Effectiveness of stego images pre-noising with fractional noise for  digital image steganalysis

Counteraction to sensitive data leakage in cyber-physical systems is topical task today. Solving of the task is complicated to widely usage by attackers of novel steganographic methods for sensitive data embedding into innocuous (cover) files, such as digital images. Feature of these embedding methods is minimization of cover image’s parameters alterations during message hiding. This negatively affects detection accuracy of formed stego images by state-of-the-art statistical stegdetectors. Therefore, advanced methods for detection and amplification of cover image’s parameters abnormal changes caused by data embedding are needed. The novel approach for solving of mentioned task is applying of image pre-processing (calibration) methods. These methods are aimed at estimation parameters either of cover, or stego images from current analysed image.
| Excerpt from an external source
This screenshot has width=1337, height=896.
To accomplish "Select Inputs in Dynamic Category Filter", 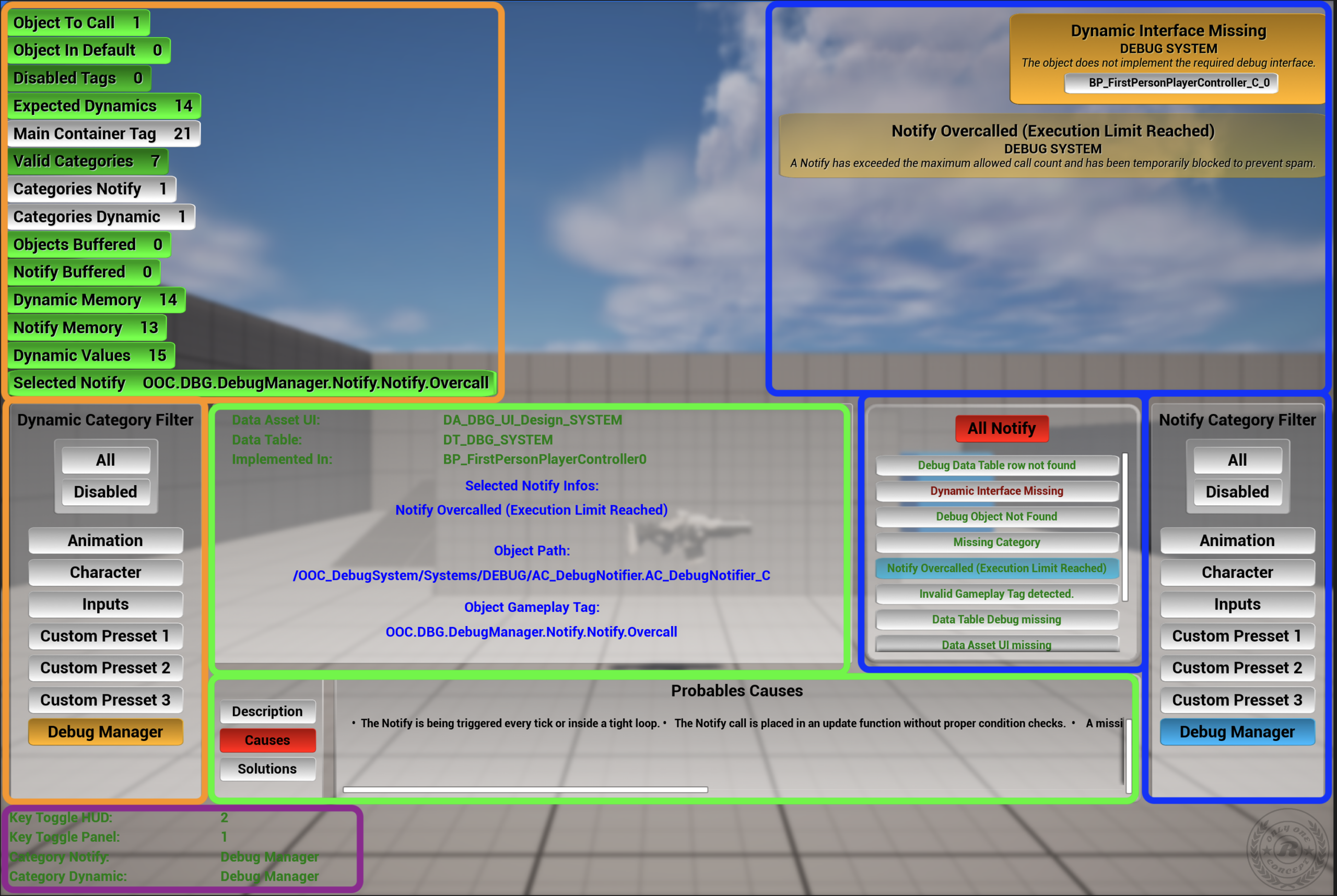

The majority of known calibration methods are based on cover image content suppression by utilization of extensive set of high-pass filters. This makes possible close to state-ofthe-art detection accuracy by the cost of time consuming preselection of appropriate filters. Therefore, this approach may be inappropriate in real cases, when fast re-train stegdetector for revealing of stego images formed by unknown embedding methods is required. For overcoming this limitation, we proposed to calibrate an image by amplification of alterations caused by message hiding. This can be realized by data re-embedding into images or their pre-noising. The effectiveness of such approach was proved for wide range of modern embedding methods in the case of message re-embedding. The paper is aimed at performance analysis of image calibration by pre-noising, namely by using of non-stationary fraction noise. The performance analysis of proposed solution was performed for novel HUGO and MG adaptive embedding methods on standard VISION dataset. According to obtained results, we may conclude that applying of proposed solution allows achieving close to state-of-the-art detection accuracy for HUGO embedding method and low (less than 10 %) cover image payload. Also, low computation complexity of proposed solution makes it an attractive alternative to novel cover rich models based stegdetectors. Nevertheless, solution’s performance concedes effectiveness of novel stegdetectors for medium (less than 20 %) and high (more 25 %) cover image payload for MG embedding method.